TASK DETAILS — Which lines run from the one containing "Click the Opslaan button" through the end of the material? Transcribe them word for word, and only them.

________________________

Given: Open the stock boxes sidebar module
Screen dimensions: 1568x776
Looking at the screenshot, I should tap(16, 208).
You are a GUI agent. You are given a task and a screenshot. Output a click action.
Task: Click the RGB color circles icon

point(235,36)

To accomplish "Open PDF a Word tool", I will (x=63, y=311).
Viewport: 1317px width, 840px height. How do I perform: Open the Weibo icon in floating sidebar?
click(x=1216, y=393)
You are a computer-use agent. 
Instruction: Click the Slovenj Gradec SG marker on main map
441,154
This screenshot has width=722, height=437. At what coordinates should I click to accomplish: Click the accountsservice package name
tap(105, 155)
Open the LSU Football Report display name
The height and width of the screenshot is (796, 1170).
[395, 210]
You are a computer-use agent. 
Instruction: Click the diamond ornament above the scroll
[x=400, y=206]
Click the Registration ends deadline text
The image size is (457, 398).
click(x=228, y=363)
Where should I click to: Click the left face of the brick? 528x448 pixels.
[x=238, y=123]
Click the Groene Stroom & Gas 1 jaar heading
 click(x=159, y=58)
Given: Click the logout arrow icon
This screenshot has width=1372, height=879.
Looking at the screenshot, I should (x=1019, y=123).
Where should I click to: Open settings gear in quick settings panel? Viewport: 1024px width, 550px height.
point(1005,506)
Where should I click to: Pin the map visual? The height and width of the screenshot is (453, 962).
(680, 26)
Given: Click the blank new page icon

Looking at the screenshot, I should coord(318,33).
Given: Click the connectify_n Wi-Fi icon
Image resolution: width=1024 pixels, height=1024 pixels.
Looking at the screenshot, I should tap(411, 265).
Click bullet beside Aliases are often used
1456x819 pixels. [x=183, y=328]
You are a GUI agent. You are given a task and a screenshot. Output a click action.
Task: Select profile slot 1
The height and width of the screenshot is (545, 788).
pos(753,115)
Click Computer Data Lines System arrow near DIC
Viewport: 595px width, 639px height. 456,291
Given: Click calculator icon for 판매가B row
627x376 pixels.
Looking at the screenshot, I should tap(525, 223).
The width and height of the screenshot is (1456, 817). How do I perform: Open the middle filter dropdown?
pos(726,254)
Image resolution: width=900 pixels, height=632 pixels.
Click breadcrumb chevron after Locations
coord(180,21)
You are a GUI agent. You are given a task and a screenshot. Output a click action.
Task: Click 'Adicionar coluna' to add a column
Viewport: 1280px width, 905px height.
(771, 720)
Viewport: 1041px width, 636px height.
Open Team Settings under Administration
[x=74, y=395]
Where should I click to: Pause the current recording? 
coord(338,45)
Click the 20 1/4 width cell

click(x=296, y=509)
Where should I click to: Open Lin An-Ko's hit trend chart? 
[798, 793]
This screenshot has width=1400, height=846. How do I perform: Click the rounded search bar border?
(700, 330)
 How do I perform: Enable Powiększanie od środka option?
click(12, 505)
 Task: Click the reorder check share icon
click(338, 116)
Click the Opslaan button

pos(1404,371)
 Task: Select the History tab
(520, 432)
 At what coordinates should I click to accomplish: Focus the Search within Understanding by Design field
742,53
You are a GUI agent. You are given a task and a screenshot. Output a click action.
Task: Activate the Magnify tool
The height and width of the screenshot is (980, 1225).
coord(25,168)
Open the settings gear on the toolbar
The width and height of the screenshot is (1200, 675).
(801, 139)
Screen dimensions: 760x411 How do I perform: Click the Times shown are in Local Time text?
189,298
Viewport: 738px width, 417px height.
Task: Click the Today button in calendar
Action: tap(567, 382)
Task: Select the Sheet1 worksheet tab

________________________

RESULT —
Click the Opslaan button

pos(1404,371)
 Task: Select the History tab
(520, 432)
 At what coordinates should I click to accomplish: Focus the Search within Understanding by Design field
742,53
You are a GUI agent. You are given a task and a screenshot. Output a click action.
Task: Activate the Magnify tool
The height and width of the screenshot is (980, 1225).
coord(25,168)
Open the settings gear on the toolbar
The width and height of the screenshot is (1200, 675).
(801, 139)
Screen dimensions: 760x411 How do I perform: Click the Times shown are in Local Time text?
189,298
Viewport: 738px width, 417px height.
Task: Click the Today button in calendar
Action: tap(567, 382)
Task: Select the Sheet1 worksheet tab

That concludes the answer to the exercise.